While a court battle is still largely viewed as a last resort by Arizona leaders, lawmakers in the House unanimously approved a funding measure in February to add another $1 million to the state’s litigation fund, signalling bipartisan appetite for a lawsuit. 

In a statement, Hobbs’ communications director Christian Slater slammed Republican lawmakers for staying silent on Colorado River issues for the last three years.

“Their failure to stand up and fight for Arizona’s fair share of Colorado River water is a stunning failure of leadership from politicians more interested in launching partisan attacks than getting the job done,” Slater said. “Their criticisms are nothing more than a desperate, election-year stunt to attack Governor Hobbs and cover for their complete and utter lack of engagement on the issue.”

Water is for fighting

Rifts are also starting to form within the Legislature’s Republican caucus over the river. Kolodin told a meeting of the Legislative District 3 Republicans on March 9 that he believes rural lawmakers are forming a negotiating party to advocate for their districts in the event of drastic cuts imposed by the federal government.
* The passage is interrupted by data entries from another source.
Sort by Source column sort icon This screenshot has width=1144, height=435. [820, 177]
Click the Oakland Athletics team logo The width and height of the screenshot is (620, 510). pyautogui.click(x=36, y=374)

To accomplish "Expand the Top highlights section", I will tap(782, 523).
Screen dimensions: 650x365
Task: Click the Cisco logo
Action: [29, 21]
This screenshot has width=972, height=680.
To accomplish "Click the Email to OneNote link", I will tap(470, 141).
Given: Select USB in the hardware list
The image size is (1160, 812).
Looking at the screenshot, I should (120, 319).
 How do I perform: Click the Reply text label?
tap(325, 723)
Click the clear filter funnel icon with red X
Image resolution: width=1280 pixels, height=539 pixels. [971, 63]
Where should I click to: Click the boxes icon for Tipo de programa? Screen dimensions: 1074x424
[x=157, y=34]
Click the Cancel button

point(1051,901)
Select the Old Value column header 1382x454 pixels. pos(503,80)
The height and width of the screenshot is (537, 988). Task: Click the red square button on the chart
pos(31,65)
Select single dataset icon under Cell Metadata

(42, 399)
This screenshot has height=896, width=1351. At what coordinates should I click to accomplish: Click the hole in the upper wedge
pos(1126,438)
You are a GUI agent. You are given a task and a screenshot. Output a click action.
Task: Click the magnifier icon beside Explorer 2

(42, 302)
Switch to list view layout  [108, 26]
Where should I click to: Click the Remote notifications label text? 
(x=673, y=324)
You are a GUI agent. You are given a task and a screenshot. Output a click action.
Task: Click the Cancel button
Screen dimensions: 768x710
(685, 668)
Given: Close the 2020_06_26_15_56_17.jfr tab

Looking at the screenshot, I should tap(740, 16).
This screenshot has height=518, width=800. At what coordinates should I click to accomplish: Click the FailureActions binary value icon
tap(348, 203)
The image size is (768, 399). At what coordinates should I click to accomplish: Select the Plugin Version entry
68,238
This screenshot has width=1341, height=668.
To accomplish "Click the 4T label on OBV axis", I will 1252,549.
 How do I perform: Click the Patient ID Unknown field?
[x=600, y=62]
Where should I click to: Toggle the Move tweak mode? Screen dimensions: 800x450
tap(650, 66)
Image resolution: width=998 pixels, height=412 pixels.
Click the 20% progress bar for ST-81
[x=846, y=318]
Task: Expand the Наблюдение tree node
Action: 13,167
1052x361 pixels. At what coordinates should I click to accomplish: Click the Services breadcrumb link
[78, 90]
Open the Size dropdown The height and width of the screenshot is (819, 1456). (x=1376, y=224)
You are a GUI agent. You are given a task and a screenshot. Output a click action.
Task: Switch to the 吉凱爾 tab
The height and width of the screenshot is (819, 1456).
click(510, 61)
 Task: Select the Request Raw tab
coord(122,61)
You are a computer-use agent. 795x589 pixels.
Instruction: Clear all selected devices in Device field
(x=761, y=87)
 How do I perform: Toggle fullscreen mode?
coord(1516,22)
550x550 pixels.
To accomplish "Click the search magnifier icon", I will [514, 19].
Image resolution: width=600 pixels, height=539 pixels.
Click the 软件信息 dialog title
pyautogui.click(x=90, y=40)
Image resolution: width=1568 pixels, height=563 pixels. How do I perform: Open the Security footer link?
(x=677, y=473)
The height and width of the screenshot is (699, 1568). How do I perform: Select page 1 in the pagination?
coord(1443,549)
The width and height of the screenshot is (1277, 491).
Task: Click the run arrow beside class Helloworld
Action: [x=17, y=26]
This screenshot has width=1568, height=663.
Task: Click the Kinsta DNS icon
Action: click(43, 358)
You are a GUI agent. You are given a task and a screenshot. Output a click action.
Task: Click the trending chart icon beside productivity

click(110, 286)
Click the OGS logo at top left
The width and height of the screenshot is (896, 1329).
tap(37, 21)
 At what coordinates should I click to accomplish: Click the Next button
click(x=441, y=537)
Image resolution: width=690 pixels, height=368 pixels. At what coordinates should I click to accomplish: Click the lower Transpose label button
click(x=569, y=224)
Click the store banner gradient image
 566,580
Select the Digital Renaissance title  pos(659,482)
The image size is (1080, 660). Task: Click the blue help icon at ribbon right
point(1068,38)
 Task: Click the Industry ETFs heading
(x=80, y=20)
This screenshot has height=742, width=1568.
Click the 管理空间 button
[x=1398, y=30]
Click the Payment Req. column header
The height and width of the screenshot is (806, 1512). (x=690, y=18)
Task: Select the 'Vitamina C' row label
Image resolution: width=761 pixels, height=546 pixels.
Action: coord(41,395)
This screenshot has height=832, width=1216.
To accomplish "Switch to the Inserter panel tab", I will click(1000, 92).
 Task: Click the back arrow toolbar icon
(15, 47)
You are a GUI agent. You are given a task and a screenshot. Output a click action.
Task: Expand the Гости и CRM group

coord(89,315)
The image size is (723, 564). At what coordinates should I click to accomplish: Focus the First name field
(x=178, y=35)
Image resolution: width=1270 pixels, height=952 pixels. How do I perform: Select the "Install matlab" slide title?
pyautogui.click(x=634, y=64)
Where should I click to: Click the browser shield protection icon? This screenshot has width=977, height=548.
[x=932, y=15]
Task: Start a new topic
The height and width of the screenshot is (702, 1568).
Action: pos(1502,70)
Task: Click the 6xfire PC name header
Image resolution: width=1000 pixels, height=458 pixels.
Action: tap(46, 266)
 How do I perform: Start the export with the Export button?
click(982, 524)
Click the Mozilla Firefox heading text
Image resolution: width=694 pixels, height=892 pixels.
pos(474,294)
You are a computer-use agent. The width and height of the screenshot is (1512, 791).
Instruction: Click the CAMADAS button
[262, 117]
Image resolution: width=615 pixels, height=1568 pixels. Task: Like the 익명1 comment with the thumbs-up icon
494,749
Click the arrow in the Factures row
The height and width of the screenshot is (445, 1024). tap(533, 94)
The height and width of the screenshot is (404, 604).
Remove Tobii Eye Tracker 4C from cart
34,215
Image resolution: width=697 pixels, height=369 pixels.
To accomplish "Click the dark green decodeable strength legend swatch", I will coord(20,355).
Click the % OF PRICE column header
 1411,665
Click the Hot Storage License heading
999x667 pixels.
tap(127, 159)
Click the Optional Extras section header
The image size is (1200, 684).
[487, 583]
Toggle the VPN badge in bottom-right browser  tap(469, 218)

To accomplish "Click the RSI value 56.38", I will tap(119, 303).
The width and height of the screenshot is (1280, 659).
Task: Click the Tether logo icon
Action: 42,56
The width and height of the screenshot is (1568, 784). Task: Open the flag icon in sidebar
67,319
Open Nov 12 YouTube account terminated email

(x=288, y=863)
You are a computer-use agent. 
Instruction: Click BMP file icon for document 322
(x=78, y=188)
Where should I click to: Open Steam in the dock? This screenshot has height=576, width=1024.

“If we’re in a situation where Arizona’s Colorado River allotment gets cut back severely, every lawmaker is going to be trying to protect their districts, that’s their job,” Kolodin told the Arizona Capitol Times. “Because water is a zero sum game, everybody’s going to be trying to get the best deal for their districts at the expense of others.” 

Hobbs’ office says Arizona has been a leader on water conservation over the past few decades, but only because leaders have been able to set their differences aside.

“That success has been made possible by bipartisan leaders who know water isn’t a Democratic or a Republican issue, it’s an Arizona issue,” Slater said in a statement. 

Porter, of the ASU Kyl Center for Water Policy, also cautioned against discord among state officials, saying a lack of unity from local leaders at all levels could spell trouble. 

“There are different politics, and if we get to a very deep shortage, what will be daylighted is the dysfunctionality more than anything else,” Porter said.